3. In this case, an injunction would compel a city either to
abandon its sewage disposal plant, constructed at large cost, and
revert
Page 289 U. S. 335
to primitive methods, or to erect an expensive auxiliary plant,
which it feels unable to do; while, on the other hand, the damage
to the plaintiff's farm from the stream pollution complained of is
relatively small, and measurable in money.
Held:
(1) That an injunction should be denied, conditional however
upon prompt payment of an amount equal to the depreciation in the
value of the farm on account of the nuisance. P.
289 U. S.
339.
(2) This payment is required not upon the ground that the
nuisance is permanent, but upon the ground that to oblige the
landowner to bring repeated actions at law for loss of rental would
be so onerous as to deny adequate relief. P.
289 U. S.
339.
4. Possession by a city of the right to condemn land that is
subjected to effluent from its sewerage system favors, rather than
opposes, resort to money compensation instead of an injunction, for
relief of the injured landowner. P.
289 U. S.
340.
5. Where a nuisance resulting from pollution of a creek by
effluent from a city sewage disposal plant could at any time have
been removed by the city by providing auxiliary sewage treatment,
the nuisance cannot be deemed permanent as of the date of the
installation of the disposal plant, and the statute of limitations
on a suit for abatement did not run from that date. P.
289 U. S.
341.
61 F.2d 210 reversed.
Certiorari, 288 U.S. 594, to review the affirmance (in part) of
a decree for damages and injunction in a nuisance case.

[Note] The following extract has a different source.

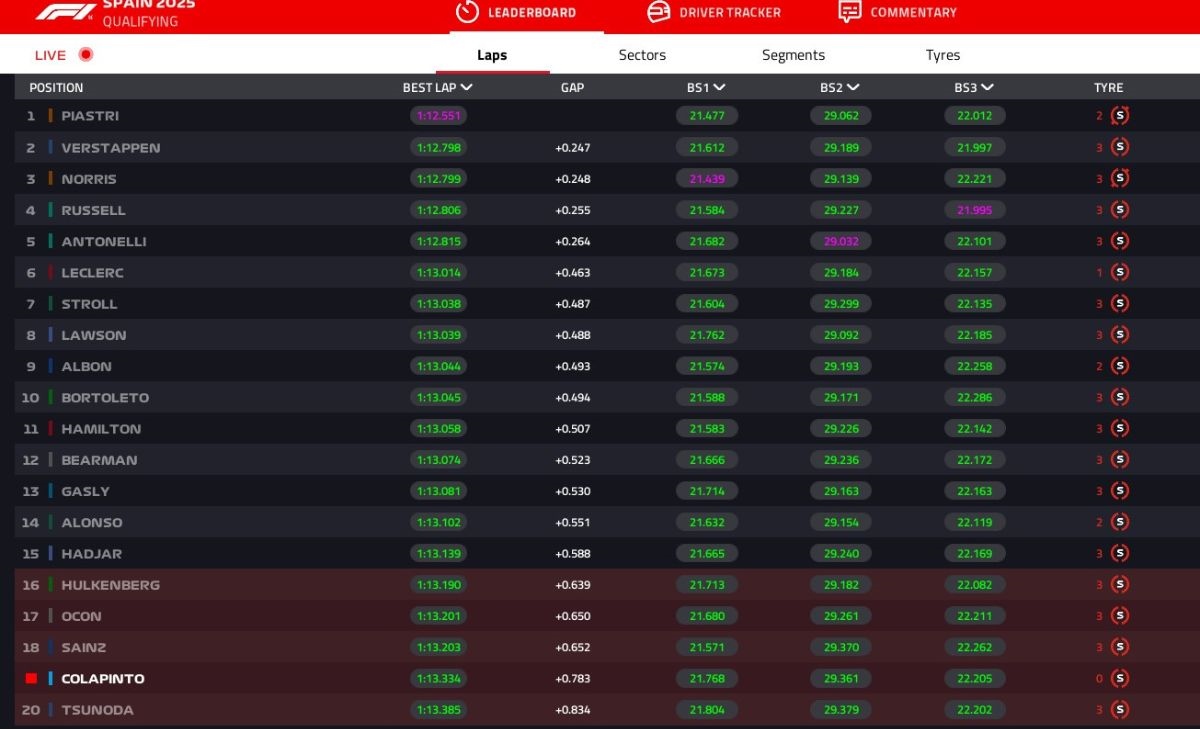
Task: Click the F1 logo in header
Action: (66, 12)
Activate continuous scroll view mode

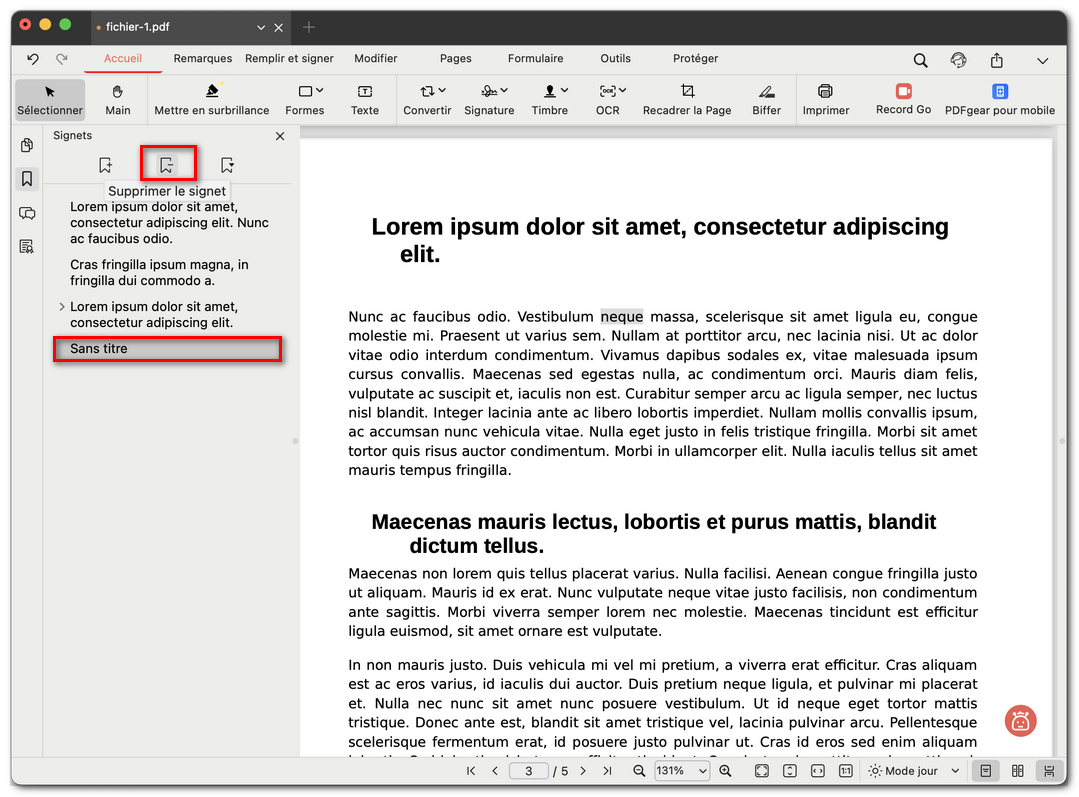1047,770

MR. JUSTICE BRANDEIS delivered the opinion of the Court.
W. S. Dickey Clay Manufacturing Company, a Delaware corporation,
owns a stock farm of 300 acres lying near the sewage disposal plant
of the city of Harrisonville, Missouri. A small, meandering,
intermittent stream called Town Creek flows through a detached
portion of the farm, consisting of 100 acres, devoted solely
Page 289 U. S. 336
to pasturage. Since 1923, a drainpipe has discharged into the
creek at a point in the pasture, the effluent from the disposal
plant of the city's general sewage system. In 1928, the company
brought, in the federal court for western Missouri, this suit
against the city, alleging injury to the property through drainage
of the effluent from the disposal plant and seeking both damages
and an injunction. The land was acquired by the company in 1925,
and has been leased ever since. Prior to 1925, it was owned by W.
S. Dickey, the president and majority stockholder of the company,
who is a resident of Missouri. Jurisdiction of the federal court is
based solely on diversity of citizenship. No federal question,
constitutional or statutory, is involved.

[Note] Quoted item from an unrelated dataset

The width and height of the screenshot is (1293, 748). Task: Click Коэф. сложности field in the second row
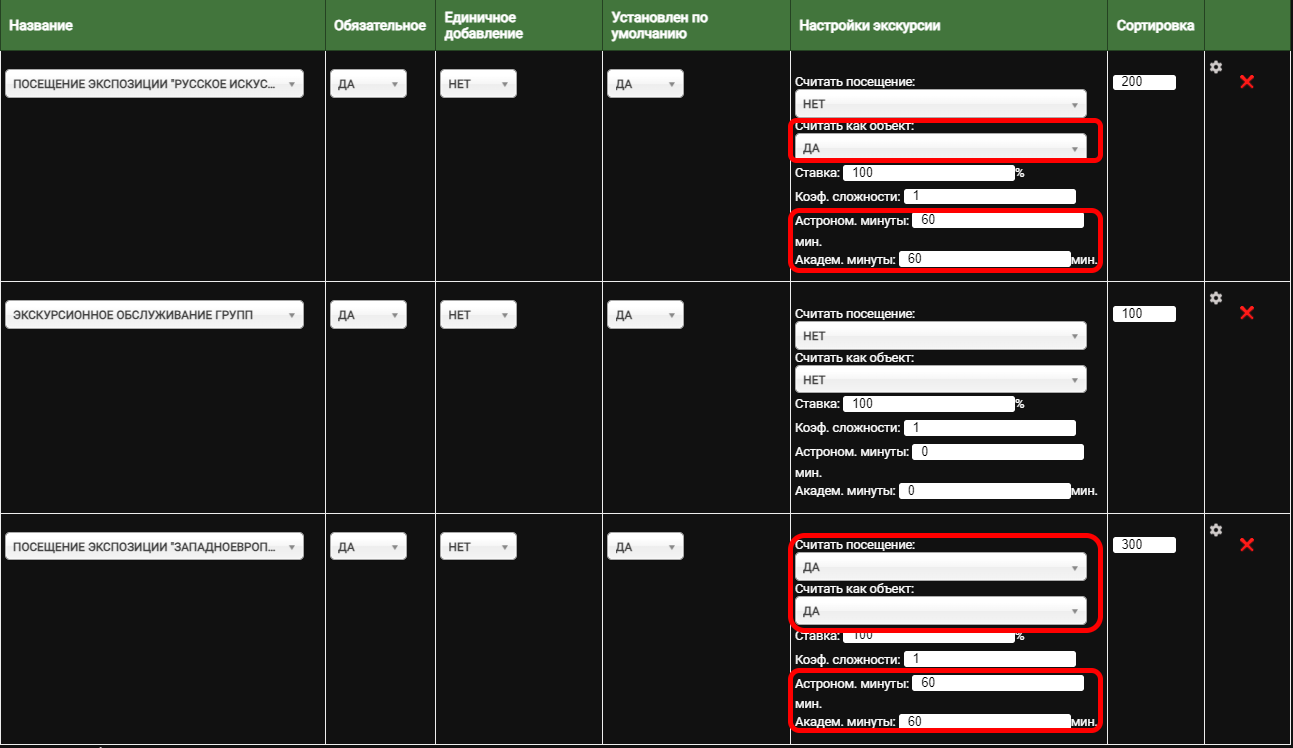tap(988, 428)
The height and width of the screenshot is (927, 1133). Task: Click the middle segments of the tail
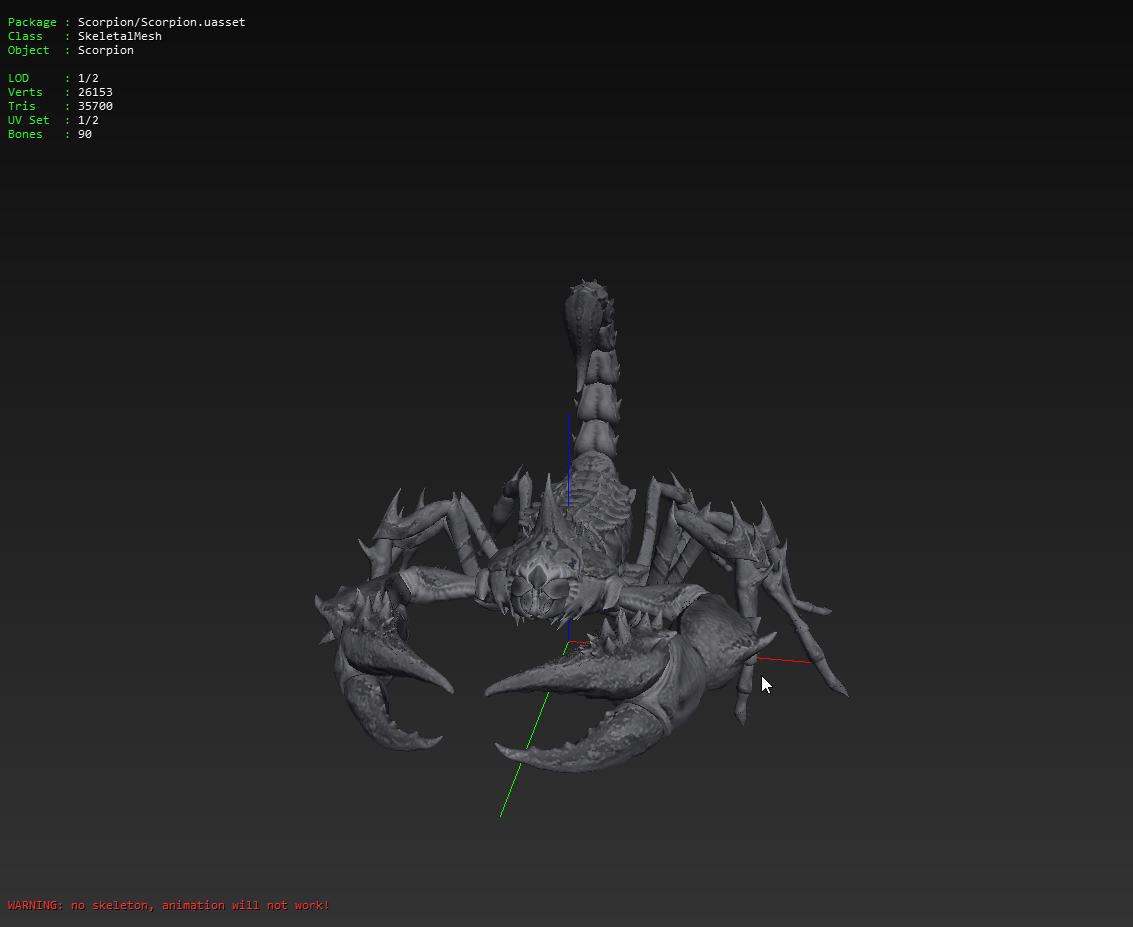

The disposal plant consists of an Imhoff tank and the drain. It
was installed by the city in 1923, after conference with the public
health department of the state, and has since been in continuous
use. The tank is a primary method of sewage disposal which removes
only 60 percent of the putrescible organic matter. An additional
plant for further treatment of the sewage, which would have removed
30 percent more of such matter, could have been installed in 1923.
But such additional treatment was not then common in Missouri; nor
was it then recommended by the Health Department. In 1928,
additional treatment of the sewage was recommended by it, but was
not required. The population of the city is 2,000; but only about
1,400 of the inhabitants are served by the general sewage system.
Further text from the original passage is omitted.